O coordenador acrescentou ainda que a categoria está mobilizada a garantir a sanção do projeto e disponível ao diálogo e negociação com o Governo. “São nove anos de congelamento salarial e seis anos de tramitação do projeto. Depois de todos esses anos, tivemos a aprovação do projeto no Senado, mas, fomos informados do possível veto. A categoria está aberta à negociação. Nós só não aceitamos mais um ano de congelamento, que completará uma década. Continuaremos a luta. O Judiciário não é inimigo da sociedade, pelo contrário, estamos unidos numa luta por melhorias na saúde, educação e manutenção do serviço público, e contra à privatização de setores”, finalizou.
#sancionadilma
Com a hashtag #sancionadilma, servidores do judiciário estão mobilizados a intensificar o uso das redes sociais para acentuar o debate e repercutir a greve dos servidores. A mobilização ocorre com o intuito de garantir a sanção do projeto, onde a Presidência da república tem o prazo de 15 dias úteis para a sanção.
Nesta terça-feira (7), os servidores públicos federais realizam um ato público, às 9h, Calçadão do Comércio, no centro de Maceió.
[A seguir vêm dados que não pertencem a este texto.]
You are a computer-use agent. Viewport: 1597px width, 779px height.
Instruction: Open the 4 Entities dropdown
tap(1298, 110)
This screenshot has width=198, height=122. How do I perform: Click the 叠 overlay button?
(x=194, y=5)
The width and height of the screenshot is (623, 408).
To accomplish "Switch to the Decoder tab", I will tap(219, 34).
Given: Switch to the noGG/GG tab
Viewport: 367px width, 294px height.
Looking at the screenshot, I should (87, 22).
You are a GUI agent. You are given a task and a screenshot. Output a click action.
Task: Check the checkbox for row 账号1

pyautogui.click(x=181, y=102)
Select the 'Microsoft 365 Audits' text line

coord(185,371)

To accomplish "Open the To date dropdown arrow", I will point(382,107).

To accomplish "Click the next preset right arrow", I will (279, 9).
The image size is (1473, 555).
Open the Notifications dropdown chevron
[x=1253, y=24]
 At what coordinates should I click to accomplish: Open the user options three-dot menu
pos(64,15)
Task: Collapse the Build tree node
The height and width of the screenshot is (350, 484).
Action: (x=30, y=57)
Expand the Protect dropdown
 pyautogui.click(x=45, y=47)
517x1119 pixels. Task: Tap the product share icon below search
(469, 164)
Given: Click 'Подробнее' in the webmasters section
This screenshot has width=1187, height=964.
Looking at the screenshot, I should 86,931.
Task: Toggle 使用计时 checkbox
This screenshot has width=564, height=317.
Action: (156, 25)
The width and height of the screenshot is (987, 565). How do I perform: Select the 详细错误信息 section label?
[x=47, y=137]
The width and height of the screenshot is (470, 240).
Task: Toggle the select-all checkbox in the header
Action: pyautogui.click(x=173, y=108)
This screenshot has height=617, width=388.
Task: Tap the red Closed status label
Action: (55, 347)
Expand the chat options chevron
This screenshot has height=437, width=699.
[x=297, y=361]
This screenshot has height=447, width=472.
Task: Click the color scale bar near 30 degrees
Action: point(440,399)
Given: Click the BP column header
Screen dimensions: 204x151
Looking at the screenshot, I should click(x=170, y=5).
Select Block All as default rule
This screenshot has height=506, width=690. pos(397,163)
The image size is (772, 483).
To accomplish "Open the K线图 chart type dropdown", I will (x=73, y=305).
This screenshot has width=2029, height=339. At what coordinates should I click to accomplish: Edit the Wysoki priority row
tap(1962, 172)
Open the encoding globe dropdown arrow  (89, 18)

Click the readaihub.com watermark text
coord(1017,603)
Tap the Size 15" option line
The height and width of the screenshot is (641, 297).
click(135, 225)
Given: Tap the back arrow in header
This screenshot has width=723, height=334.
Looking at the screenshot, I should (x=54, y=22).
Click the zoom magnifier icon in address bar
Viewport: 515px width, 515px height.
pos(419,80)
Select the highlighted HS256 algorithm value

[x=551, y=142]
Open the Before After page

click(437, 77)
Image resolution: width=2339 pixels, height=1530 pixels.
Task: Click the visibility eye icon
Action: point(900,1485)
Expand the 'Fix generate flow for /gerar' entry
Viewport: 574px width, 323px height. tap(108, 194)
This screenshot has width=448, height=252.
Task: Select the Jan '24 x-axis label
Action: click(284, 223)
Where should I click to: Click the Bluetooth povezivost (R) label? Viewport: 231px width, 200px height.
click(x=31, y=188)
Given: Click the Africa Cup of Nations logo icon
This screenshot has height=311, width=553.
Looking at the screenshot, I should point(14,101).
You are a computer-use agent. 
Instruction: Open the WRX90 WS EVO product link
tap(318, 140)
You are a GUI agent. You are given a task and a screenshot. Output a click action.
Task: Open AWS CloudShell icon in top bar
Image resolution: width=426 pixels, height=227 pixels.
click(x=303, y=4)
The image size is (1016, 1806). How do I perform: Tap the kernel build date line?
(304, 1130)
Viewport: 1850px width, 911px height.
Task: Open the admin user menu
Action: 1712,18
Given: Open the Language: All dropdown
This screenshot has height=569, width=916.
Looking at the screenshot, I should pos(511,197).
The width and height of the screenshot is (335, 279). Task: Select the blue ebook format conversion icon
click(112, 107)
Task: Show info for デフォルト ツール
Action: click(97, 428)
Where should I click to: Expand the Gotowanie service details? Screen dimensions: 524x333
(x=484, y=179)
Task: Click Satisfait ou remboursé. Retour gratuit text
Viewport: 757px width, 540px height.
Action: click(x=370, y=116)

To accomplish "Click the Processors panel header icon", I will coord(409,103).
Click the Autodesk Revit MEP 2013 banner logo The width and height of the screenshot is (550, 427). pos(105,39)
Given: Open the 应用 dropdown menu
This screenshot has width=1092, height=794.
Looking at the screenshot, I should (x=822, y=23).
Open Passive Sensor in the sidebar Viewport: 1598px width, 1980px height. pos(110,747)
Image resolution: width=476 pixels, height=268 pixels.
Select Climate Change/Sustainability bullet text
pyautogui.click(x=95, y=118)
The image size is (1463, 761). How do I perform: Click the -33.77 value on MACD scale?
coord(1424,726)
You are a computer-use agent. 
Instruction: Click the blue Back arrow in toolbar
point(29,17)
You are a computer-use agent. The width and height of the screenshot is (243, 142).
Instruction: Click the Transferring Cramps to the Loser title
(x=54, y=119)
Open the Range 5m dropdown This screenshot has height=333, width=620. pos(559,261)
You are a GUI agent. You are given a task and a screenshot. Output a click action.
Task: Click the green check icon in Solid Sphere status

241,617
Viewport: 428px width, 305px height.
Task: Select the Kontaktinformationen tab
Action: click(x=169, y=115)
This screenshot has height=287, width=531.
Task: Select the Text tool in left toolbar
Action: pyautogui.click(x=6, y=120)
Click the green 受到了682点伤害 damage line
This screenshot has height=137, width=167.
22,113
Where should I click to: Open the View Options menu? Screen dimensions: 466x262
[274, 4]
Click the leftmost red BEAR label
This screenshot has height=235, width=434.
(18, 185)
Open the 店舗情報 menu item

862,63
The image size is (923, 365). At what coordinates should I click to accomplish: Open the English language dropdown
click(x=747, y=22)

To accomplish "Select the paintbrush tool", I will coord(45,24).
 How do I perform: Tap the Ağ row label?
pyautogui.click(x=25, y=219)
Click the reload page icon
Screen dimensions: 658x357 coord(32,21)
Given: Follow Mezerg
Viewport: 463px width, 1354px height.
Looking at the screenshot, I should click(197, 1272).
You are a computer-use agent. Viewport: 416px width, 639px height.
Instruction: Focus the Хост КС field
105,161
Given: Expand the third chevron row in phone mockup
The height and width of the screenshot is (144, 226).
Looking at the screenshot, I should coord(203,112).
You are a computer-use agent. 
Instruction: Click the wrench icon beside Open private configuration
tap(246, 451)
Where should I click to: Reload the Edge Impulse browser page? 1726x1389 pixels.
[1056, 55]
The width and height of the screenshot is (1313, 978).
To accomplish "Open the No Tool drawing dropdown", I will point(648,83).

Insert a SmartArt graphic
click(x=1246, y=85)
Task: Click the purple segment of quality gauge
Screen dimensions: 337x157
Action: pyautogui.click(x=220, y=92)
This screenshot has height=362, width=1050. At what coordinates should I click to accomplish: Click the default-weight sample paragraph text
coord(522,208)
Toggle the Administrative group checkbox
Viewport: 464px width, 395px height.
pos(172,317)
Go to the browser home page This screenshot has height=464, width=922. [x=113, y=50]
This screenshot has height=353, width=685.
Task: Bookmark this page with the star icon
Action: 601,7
No dia 23 de junho, será realizado o ato público com passeata com percurso do Ifal, Centro, até a Praça Sinimbu.
A pauta dos servidores trata da política salarial permanente com definição de data-base em 1º de maio; integralidade e paridade entre ativos, aposentados e pensionistas; e reposição inflacionária emergencial com índice linear de 27,3%.
O governo Dilma apresentou a proposta de 21,32%, a ser parcelada em quatro anos, sendo 5,5% em 2016, 5% em 2017, 4,75% em 2018, 4,5% em 2019. Essa proposta foi recusada pelo Fórum das Entidades dos Servidores Públicos.
Ameaça de veto
Após a aprovação do Projeto de Lei no Senado Federal que reajusta o salário dos servidores do Judiciário, o Governo ameaçou vetá-lo. De acordo com o ministro do Planejamento, Nelson Barbosa, o projeto de lei é incompatível com a situação econômica do país.
“Não podemos e não iremos sancionar esse projeto de Lei. Ele coloca em risco a estabilidade fiscal. No momento em que várias empresas e trabalhadores enfrentam dificuldade com aumento de desemprego, não é adequado e nem defensável propor aumento de 56% a 78% do Judiciário. Isso pode gerar gasto explosivo de pessoal não só Judiciário, mas de todo o Estado brasileiro. Cria efeito em cascata para outras carreiras.", disse Barbosa.